*** EXERCISE MATERIALS Section Begins ***

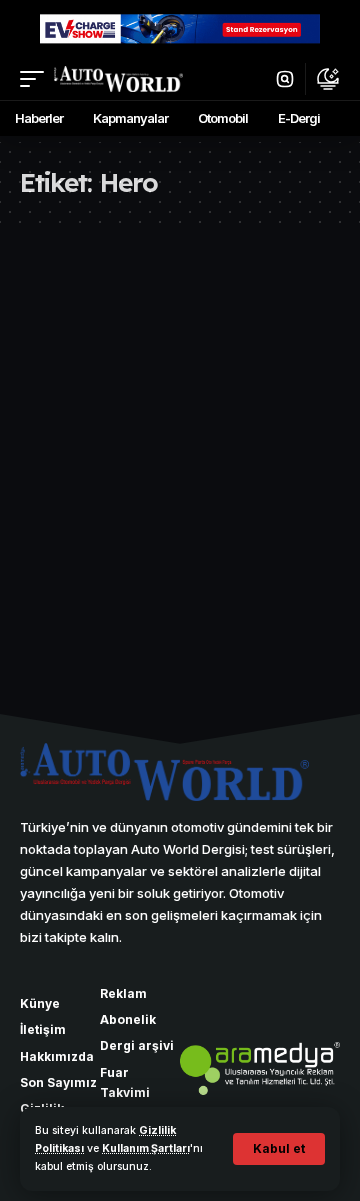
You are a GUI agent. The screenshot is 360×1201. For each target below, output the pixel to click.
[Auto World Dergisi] (118, 79)
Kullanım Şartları (146, 1148)
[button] (279, 1149)
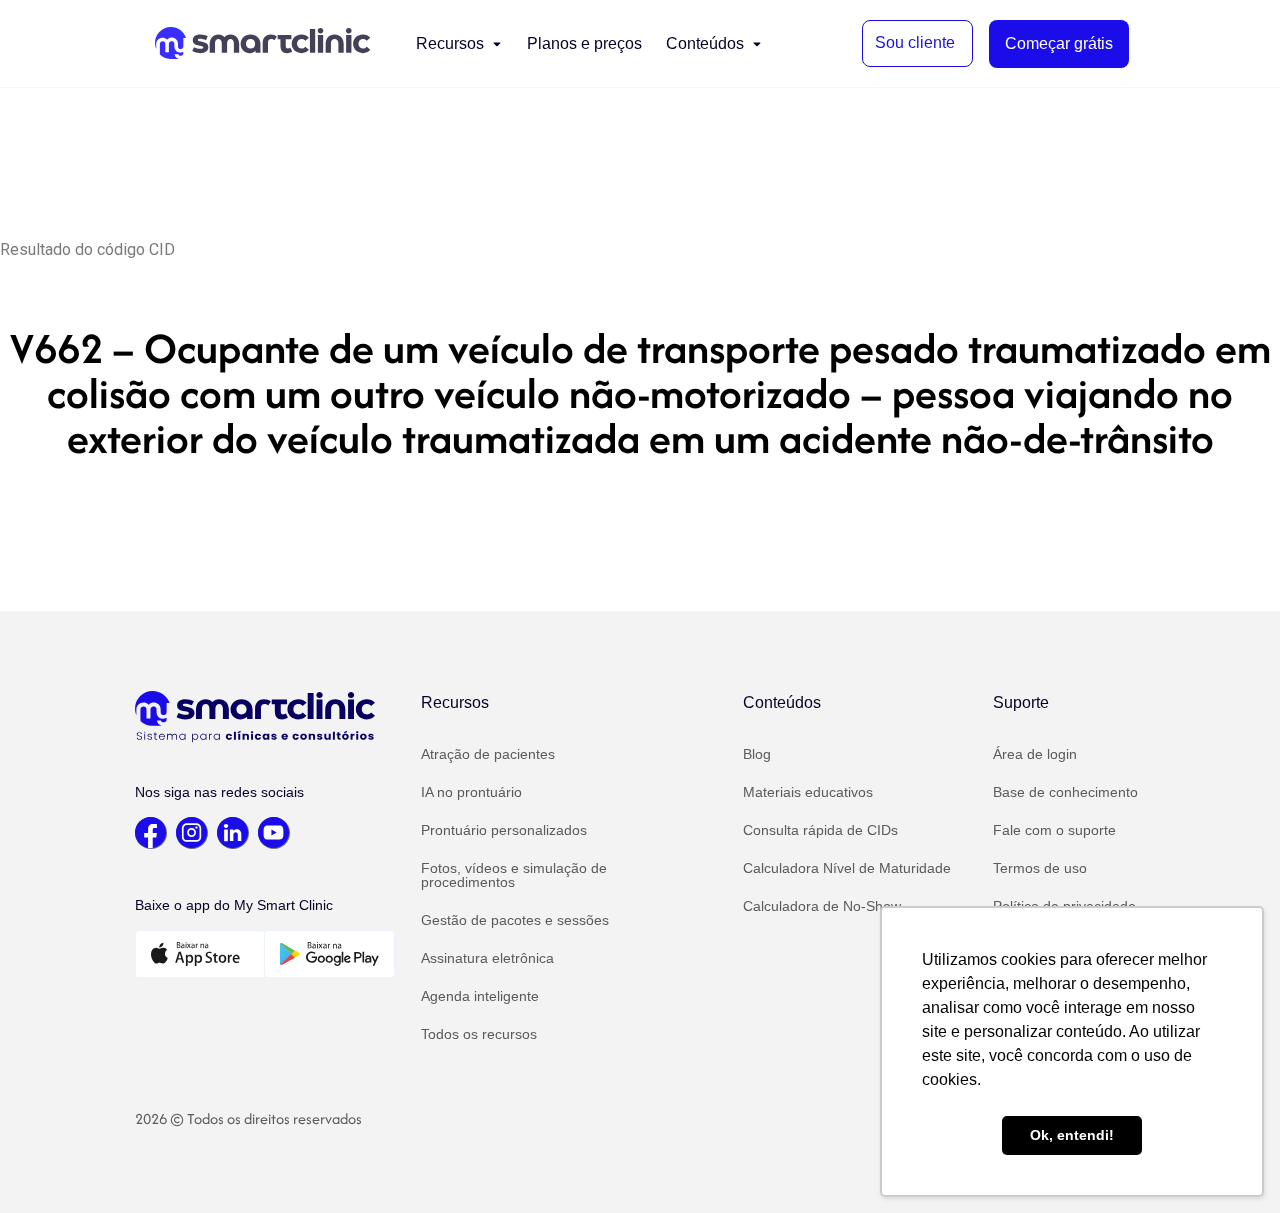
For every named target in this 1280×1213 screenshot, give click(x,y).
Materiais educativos (808, 792)
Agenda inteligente (480, 996)
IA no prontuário (471, 792)
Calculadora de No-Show (822, 906)
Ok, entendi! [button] (1072, 1135)
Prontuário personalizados (504, 830)
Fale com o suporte (1054, 830)
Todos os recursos (479, 1034)
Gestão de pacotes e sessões (515, 920)
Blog (757, 754)
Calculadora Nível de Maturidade (847, 868)
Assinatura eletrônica (487, 958)
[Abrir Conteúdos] (757, 44)
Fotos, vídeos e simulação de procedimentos (514, 875)
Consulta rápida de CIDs (820, 830)
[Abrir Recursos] (497, 44)
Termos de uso (1040, 868)
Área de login (1035, 754)
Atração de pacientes (488, 754)
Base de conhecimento (1065, 792)
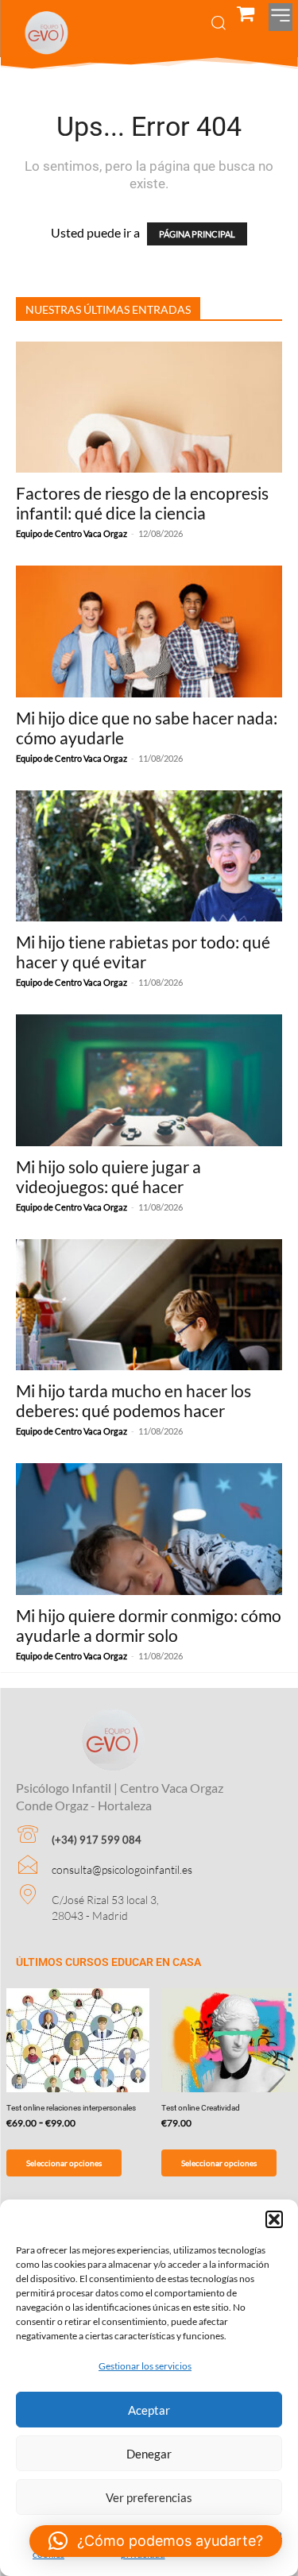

*** EXERCISE MATERIALS Section Ends ***

_TASK TO COMPLETE:_
Each line from the one holding "Assinatura eletrônica (487, 958)" through the final line of the data needs to be transcribed exactly. Include both ends, skip the pictures, and add nothing.

_EXERCISE OUTPUT:_
Assinatura eletrônica (487, 958)
[Abrir Conteúdos] (757, 44)
Fotos, vídeos e simulação de procedimentos (514, 875)
Consulta rápida de CIDs (820, 830)
[Abrir Recursos] (497, 44)
Termos de uso (1040, 868)
Área de login (1035, 754)
Atração de pacientes (488, 754)
Base de conhecimento (1065, 792)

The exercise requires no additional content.